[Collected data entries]
* * * * * * *
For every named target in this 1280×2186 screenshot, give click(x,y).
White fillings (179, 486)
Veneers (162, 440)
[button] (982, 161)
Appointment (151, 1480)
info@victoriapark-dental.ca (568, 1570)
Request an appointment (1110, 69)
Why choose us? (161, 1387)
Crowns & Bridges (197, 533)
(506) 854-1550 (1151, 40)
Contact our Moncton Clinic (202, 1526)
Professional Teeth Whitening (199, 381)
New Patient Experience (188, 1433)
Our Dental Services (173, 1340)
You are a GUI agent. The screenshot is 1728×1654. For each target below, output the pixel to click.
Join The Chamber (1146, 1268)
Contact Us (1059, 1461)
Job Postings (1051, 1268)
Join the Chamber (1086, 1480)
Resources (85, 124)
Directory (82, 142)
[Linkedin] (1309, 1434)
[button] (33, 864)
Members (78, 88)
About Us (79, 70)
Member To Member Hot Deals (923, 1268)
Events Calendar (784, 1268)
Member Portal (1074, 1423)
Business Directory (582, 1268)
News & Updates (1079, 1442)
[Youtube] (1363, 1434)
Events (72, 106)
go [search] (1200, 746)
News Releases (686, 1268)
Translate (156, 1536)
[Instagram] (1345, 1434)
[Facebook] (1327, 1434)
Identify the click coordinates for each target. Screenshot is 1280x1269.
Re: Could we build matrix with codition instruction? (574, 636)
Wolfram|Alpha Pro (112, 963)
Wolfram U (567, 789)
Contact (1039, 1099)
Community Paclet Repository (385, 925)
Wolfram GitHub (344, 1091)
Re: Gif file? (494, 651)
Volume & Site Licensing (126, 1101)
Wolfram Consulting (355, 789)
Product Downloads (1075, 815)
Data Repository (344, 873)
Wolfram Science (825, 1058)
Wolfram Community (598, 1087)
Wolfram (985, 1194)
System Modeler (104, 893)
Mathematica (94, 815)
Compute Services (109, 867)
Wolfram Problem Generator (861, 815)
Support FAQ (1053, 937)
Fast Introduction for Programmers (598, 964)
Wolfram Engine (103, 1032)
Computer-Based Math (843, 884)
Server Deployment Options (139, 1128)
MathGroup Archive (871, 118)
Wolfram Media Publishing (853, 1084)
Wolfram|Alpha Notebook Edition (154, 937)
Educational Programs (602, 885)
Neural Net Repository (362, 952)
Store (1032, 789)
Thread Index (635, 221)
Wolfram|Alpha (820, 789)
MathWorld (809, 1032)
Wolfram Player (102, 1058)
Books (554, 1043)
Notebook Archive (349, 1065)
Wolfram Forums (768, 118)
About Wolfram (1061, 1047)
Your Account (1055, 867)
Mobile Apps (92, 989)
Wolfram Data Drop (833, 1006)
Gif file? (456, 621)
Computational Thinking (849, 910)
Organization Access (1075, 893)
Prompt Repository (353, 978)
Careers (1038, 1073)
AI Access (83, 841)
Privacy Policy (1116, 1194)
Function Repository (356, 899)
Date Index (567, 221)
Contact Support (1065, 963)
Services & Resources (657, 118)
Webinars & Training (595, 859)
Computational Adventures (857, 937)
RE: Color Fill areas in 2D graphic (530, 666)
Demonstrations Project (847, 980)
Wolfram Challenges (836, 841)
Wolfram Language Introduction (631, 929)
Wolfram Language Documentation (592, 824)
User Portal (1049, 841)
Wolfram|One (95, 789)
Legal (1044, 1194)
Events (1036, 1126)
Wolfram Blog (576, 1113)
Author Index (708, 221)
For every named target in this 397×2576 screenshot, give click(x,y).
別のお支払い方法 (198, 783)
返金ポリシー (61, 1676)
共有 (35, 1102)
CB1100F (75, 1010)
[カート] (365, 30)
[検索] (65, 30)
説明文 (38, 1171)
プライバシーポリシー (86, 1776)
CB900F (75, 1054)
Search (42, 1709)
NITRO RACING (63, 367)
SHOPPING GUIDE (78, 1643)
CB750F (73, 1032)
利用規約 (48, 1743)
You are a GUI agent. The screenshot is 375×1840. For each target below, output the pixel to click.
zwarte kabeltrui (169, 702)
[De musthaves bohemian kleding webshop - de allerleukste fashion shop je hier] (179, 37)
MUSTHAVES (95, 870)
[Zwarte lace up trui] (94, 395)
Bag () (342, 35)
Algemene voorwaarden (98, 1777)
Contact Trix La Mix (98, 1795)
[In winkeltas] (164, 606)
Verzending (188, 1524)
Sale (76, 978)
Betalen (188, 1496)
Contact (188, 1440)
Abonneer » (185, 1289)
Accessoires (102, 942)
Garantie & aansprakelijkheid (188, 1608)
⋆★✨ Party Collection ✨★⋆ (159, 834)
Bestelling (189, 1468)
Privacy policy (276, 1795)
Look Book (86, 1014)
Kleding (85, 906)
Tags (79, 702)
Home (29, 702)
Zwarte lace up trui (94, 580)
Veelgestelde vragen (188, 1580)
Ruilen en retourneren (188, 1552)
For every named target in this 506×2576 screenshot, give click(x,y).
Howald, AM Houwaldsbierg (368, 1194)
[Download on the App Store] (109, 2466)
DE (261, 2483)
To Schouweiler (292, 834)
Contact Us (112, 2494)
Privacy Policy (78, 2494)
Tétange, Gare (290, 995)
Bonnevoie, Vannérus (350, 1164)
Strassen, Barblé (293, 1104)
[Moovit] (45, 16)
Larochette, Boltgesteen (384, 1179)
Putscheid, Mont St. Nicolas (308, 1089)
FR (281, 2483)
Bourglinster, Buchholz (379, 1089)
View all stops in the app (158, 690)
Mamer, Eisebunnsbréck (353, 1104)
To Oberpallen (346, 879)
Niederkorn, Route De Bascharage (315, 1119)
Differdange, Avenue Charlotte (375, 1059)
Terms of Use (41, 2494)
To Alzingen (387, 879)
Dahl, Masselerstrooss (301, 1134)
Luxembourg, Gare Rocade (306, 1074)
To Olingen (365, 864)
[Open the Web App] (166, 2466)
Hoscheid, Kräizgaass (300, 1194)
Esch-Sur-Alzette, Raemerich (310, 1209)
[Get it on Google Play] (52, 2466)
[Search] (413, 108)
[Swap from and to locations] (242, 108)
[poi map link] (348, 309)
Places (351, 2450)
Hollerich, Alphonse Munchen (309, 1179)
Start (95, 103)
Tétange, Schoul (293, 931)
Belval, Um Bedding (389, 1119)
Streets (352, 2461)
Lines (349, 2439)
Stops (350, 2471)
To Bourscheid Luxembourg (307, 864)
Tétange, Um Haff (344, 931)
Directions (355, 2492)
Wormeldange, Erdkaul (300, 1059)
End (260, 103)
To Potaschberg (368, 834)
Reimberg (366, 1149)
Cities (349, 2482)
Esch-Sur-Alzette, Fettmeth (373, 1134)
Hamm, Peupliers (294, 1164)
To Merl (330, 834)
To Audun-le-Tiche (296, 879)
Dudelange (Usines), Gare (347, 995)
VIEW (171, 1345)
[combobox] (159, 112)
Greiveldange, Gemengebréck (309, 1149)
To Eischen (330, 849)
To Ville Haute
* * * * * * *
Instructions for the task | Taking the line with "Start (95, 103)" as the first, copy every line through the end of the entries above exactly, with no others.

Solution to this exercise |
Start (95, 103)
Tétange, Schoul (293, 931)
Belval, Um Bedding (389, 1119)
Streets (352, 2461)
Lines (349, 2439)
Stops (350, 2471)
To Bourscheid Luxembourg (307, 864)
Tétange, Um Haff (344, 931)
Directions (355, 2492)
Wormeldange, Erdkaul (300, 1059)
End (260, 103)
To Potaschberg (368, 834)
Reimberg (366, 1149)
Cities (349, 2482)
Esch-Sur-Alzette, Fettmeth (373, 1134)
Hamm, Peupliers (294, 1164)
To Merl (330, 834)
To Audun-le-Tiche (296, 879)
Dudelange (Usines), Gare (347, 995)
VIEW (171, 1345)
[combobox] (159, 112)
Greiveldange, Gemengebréck (309, 1149)
To Eischen (330, 849)
To Ville Haute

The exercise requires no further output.